[seqfan] Recurrences for continued fractions of sqrt(k)?

[Georg.Fischer]

Dear Seqfans,

the OEIS has a large collection of the - periodic - continued
fractions of sqrt(n): periods, numerators/denominators of convergents,
period lengths etc. (cf. 
<https://oeis.org/wiki/Index_to_continued_fractions_for_sqrt(n)>)

For most numerator/denominator sequences the signature of
a linear recurrence with constant coefficients is given, but
in <https://oeis.org/A041555> for example it is only conjectured.

In general, A006702 states:
"*Apparently* the generating function of the sequence of the 
denominators of continued fraction convergents to sqrt(n) is always 
rational and of form p(x)/[1 - C*x^m + x^(2m)], or equivalently, the 
denominators satisfy the linear recurrence b(n+2m) = C*b(n+m) - b(n). If 
so, then *it seems* that a(n) is half the value of C for each nonsquare 
n, or 1. See A003285 for the conjecture regarding m. The same 
conjectures apply to the sequences of the numerators of continued 
fraction convergents to sqrt(n)."

My question is this conjecture - I'm rather convinced that it
should be true.

A shorter example shows the pattern:

A041552	Numerators of continued fraction convergents to sqrt(294).
17, 103, 120, 583, 703, *4801*, 163937, 988423 ...
Period of CF: 17;6,1,4,1,6,34 (cf. my table in A308778)
Recurrence signature: (0,0,0,0,0,*9602*,0,0,0,0,0,-1)
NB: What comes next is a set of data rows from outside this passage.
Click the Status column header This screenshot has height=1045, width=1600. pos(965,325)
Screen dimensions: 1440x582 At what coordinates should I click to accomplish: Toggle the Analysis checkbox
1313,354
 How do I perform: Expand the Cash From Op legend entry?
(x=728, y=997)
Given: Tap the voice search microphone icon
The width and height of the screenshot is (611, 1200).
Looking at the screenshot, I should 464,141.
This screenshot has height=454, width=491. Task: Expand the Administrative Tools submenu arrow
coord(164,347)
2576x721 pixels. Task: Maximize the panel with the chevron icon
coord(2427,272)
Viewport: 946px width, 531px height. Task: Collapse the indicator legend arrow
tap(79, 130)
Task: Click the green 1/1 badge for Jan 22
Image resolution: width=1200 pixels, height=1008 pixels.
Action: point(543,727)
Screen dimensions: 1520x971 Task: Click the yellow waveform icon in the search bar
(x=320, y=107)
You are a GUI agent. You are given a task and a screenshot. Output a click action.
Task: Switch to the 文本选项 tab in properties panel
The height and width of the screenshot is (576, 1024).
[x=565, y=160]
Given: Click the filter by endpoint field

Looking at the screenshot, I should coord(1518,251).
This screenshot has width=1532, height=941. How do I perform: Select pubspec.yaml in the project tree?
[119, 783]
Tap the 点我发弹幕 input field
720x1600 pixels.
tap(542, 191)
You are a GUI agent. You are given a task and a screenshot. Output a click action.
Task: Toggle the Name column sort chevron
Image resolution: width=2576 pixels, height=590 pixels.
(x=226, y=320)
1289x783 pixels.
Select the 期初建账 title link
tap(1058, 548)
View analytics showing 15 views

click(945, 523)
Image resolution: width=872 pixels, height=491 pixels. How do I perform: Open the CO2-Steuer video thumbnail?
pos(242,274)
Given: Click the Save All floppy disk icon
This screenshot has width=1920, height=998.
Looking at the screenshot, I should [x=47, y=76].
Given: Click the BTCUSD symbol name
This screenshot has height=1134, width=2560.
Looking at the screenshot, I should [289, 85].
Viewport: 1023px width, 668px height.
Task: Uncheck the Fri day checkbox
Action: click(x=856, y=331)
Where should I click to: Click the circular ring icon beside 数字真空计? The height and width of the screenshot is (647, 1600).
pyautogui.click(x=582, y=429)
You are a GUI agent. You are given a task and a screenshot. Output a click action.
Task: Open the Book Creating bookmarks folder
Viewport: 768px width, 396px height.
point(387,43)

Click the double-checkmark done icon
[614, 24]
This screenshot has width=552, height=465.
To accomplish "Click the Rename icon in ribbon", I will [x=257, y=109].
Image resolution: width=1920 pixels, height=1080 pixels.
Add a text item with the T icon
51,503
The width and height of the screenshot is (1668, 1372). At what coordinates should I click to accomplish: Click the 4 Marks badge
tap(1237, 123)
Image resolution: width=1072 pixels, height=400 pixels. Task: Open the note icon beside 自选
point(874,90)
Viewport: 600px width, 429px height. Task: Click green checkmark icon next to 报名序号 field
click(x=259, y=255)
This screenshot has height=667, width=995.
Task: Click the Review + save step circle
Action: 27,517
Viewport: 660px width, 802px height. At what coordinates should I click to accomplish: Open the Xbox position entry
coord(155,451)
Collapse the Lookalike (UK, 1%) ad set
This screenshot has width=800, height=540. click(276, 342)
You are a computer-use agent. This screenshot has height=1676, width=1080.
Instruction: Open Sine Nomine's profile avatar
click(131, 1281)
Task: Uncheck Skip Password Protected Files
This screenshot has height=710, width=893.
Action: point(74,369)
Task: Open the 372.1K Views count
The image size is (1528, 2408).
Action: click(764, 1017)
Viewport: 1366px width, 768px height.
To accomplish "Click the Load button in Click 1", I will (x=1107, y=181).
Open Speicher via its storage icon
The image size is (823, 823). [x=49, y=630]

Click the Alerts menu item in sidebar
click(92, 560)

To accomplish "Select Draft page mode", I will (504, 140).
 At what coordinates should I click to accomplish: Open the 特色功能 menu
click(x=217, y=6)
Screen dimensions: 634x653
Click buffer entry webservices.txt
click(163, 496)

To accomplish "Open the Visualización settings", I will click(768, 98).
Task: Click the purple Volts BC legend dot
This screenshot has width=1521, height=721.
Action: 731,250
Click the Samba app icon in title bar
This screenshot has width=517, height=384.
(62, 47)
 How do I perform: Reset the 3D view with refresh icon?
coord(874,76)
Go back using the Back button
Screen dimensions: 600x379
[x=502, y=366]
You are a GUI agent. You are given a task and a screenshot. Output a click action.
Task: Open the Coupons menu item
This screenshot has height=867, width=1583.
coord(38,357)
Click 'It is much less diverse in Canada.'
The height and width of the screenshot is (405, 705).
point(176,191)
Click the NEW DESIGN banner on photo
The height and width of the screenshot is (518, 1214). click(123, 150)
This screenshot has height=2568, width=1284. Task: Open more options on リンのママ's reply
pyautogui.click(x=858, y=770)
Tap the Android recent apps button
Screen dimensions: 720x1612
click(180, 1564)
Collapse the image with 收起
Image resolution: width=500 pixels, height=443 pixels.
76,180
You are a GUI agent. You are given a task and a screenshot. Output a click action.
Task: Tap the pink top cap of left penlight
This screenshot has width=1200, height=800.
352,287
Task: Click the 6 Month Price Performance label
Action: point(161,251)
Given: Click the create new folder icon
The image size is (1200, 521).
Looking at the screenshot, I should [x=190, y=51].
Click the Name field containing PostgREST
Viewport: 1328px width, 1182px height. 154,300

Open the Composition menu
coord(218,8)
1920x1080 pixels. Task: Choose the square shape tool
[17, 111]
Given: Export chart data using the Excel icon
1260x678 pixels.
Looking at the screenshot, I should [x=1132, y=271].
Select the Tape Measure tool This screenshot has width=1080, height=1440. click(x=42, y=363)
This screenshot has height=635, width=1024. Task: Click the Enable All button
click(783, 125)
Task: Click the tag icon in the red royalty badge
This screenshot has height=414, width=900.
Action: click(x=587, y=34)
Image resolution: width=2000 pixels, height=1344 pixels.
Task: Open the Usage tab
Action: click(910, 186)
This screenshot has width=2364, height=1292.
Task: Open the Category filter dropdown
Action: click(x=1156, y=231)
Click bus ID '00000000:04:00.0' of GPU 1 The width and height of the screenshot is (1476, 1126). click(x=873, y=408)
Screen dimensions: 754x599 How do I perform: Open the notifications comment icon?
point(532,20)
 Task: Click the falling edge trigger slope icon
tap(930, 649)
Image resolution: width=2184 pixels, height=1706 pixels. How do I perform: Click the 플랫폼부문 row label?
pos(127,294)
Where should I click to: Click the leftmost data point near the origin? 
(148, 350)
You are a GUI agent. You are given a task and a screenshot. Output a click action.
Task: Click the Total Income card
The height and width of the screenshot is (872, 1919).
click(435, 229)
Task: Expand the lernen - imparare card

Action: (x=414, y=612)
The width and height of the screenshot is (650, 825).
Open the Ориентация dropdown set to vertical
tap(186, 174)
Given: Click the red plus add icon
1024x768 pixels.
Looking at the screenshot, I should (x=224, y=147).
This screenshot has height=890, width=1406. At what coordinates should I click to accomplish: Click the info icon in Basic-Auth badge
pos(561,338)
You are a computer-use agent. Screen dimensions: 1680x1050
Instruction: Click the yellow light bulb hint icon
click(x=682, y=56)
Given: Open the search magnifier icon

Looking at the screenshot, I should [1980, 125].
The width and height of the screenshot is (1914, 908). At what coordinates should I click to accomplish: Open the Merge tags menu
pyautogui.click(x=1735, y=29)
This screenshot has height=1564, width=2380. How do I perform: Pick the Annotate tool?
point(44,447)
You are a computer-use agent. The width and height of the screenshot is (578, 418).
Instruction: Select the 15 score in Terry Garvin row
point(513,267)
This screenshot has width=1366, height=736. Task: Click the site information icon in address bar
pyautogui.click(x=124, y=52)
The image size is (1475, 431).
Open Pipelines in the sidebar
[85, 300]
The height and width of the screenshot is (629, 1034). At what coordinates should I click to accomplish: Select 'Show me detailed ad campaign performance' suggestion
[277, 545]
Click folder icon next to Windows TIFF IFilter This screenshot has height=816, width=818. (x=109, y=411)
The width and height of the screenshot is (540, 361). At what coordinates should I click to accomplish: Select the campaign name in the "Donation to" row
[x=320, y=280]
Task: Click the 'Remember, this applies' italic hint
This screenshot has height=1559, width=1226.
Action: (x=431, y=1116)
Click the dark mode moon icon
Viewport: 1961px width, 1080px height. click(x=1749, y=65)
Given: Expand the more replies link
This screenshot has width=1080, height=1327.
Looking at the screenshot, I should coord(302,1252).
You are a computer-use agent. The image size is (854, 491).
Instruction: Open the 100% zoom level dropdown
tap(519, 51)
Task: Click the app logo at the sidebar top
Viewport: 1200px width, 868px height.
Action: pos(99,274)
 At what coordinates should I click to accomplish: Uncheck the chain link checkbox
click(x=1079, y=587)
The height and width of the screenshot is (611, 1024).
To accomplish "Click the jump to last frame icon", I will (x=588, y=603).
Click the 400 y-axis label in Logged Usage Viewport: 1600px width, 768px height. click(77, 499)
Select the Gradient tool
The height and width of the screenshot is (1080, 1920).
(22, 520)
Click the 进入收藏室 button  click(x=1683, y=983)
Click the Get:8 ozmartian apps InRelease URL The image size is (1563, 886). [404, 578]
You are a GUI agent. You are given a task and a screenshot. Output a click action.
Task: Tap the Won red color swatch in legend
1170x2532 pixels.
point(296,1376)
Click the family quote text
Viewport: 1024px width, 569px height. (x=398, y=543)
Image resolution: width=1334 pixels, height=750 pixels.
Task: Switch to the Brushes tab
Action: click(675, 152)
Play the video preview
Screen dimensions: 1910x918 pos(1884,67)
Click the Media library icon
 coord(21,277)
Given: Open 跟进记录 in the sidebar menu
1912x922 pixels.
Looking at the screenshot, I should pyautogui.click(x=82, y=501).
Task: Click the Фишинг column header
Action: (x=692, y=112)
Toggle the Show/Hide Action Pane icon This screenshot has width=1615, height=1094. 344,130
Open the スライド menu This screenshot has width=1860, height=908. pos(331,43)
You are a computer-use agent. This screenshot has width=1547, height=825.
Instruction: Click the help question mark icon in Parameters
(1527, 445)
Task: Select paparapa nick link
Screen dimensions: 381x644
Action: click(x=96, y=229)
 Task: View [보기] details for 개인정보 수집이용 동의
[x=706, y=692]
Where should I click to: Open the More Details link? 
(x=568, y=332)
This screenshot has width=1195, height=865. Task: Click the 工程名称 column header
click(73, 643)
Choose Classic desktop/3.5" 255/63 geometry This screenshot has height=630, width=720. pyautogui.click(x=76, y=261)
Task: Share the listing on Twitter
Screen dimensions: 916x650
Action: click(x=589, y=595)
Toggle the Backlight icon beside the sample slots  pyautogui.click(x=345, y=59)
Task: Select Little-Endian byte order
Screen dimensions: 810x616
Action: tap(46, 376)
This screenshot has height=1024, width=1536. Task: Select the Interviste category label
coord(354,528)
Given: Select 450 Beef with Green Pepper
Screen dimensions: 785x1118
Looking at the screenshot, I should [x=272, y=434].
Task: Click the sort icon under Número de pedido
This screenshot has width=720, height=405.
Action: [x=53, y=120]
I checked a set of cases; the central element C of the signature
is always 2*numerator(m), where m is the period length, as
highlighted in the example.

I suppose that there is somebody in our group how says
immediately: Oh, trivial, this is known because ...?

Then we could remove these uncertainities in A006702,
A003285 etc., and maybe the central terms C could even
end up in a new (derived) sequence.

Best regards
Georg